Loading...

International

A self-driving Uber car has killed a pedestrian in Arizona

00:45, Tuesday, 20 March, 2018
A self-driving Uber car has killed a pedestrian in Arizona

A woman, Elaine Herzberg, died after being struck by a self-driving Uber vehicle in Tempe, Ariz., at approximately 10 pm local time on Sunday evening, according to Tempe police.

This may be the first pedestrian to ever be killed in a self-driving vehicle accident. The car was operating in autonomous mode at the time of the crash.

Herzberg was transported to a hospital after the crash where she passed away from her injuries, according to a statement from Tempe police.

The only person in the Uber vehicle at the time of the crash on Sunday evening was the vehicle operator sitting behind the wheel. An Uber spokesperson said she was not harmed.

Uber will be pulling its fleet of autonomous cars off the road in San Francisco, Pittsburgh, Tempe and Toronto, and it’s fully cooperating with the Tempe police.

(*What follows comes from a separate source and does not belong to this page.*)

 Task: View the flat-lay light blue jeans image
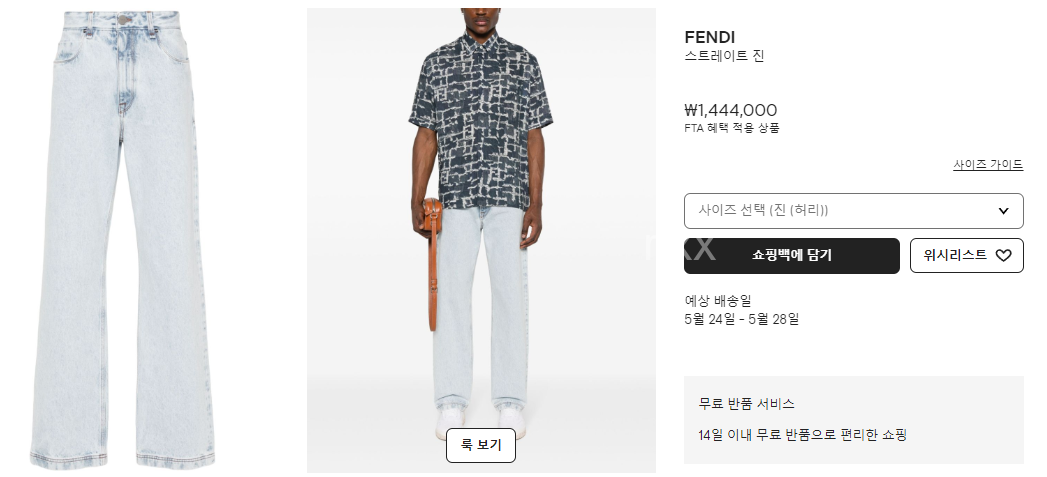point(123,238)
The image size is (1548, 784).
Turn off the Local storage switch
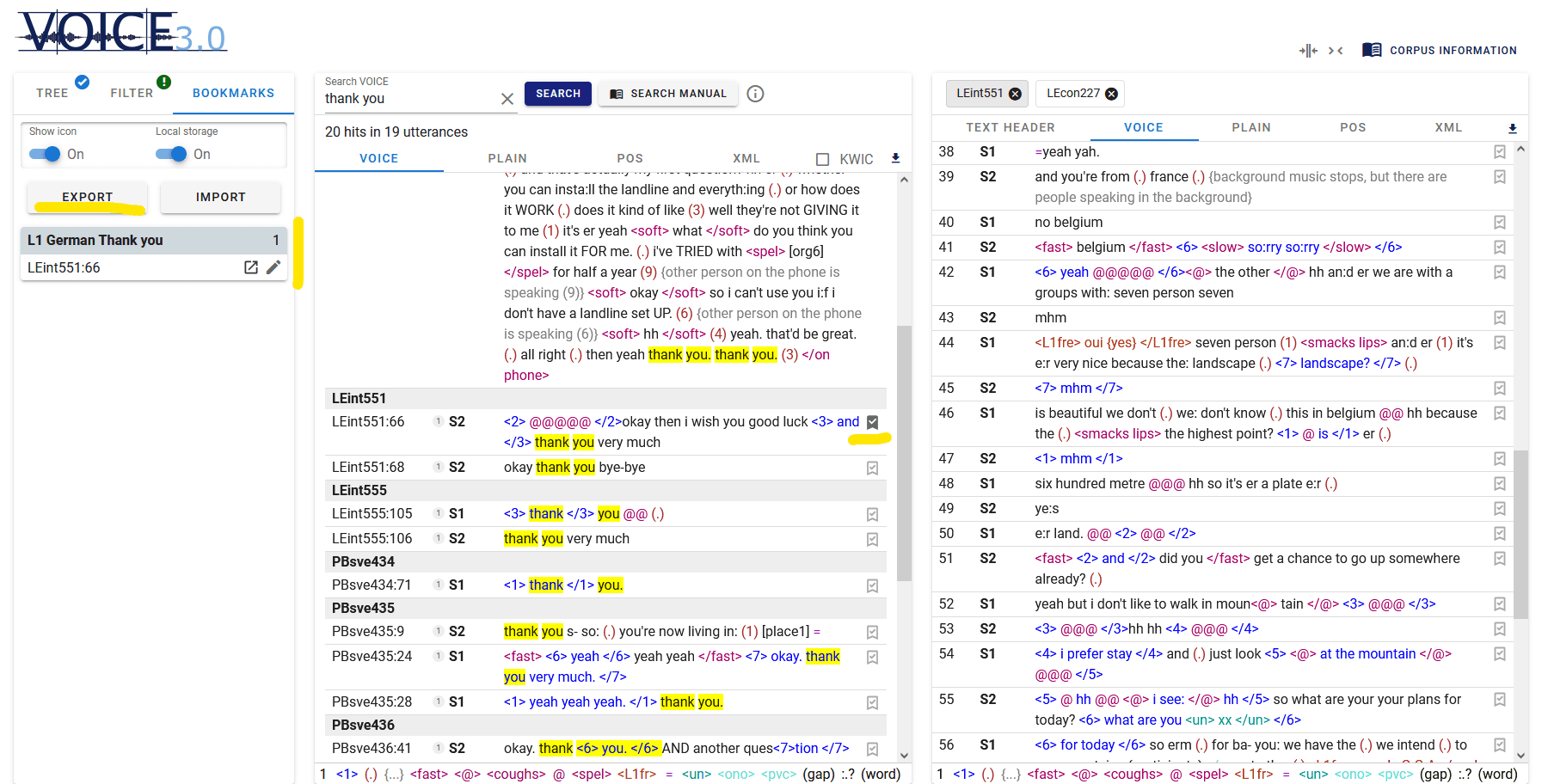pyautogui.click(x=171, y=154)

The National Transportation Safety Board, the same government agency that investigated a fatal Tesla accident in 2016, is also conducting an investigation into the accident, a spokesperson confirmed to Recode.The Tempe police department is still in possession of the vehicle so the company is unable to gain access to it in order to analyze the data its many sensors captured during the crash. In incidents like this, after notifying the proper authorities and sending the person who oversees the self-driving cars in that market to the scene of the crime, the company typically gathers a small team of individuals from across the engineering department to determine what went wrong during the crash.

That data will help to determine whether the operator was at fault or whether the system was at fault. Based on that information, the company will then decide what the next step is — for example, if it’s a system failure, Uber will likely dig into the software and suspend the fleet for longer. If it’s an operator failure, Uber can decide to redeploy the fleet in the four cities it is currently being tested.This won’t be the first time Uber has grounded its cars in that city. The company pulled its cars off the road in March 2017 to investigate an accident that also happened while the car was operating in autonomous mode. Tempe police, at the time, said the Uber-operated vehicle was not at fault.

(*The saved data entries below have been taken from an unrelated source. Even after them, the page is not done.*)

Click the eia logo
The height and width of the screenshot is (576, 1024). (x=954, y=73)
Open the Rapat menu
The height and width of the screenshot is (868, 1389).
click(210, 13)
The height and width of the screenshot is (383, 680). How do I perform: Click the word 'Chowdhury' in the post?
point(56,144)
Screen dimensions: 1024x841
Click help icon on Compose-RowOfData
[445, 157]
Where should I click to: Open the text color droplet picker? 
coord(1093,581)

Once the investigation into that accident was concluded, Uber vehicles returned to the road.

But, as we first reported, the company’s self-driving arm had seen little progress in the overall reliability of its autonomous systems between then and its launch in Arizona in December 2016. As of the beginning of March 2017, safety drivers had to take back control an average of once per .8 miles.

By the end of the 2017, however, the company had driven two million miles in autonomous mode, which could indicate progress with its autonomous technology. However, it’s difficult to determine how much progress the software has made without knowing things like how often drivers had to take back control of the vehicle from the autonomous system and how well the vehicles maneuver in complex environments.Uber began testing its fleet of self-driving Volvos in Arizona in December 2016 after the California DMV demanded the company cease its operations in the state until Uber acquired the proper permits.

As self-driving companies prepare to launch small fleets of driverless vehicles in cities across the globe, many have been clamoring to gain consumer trust — partly in response to a call from Department of Transportation Secretary Elaine Chao for companies to step up and raise awareness about the technology.

Fatalities like this — particularly if the Uber software is found to be at fault — can have a devastating effect on any progress many of these companies have made in the past few months.

While this may be the first pedestrian to be killed in an autonomous crash, it’s not the first casualty. Most notably, a driver of a Tesla operating in autonomous mode was killed during a collision in May 2016.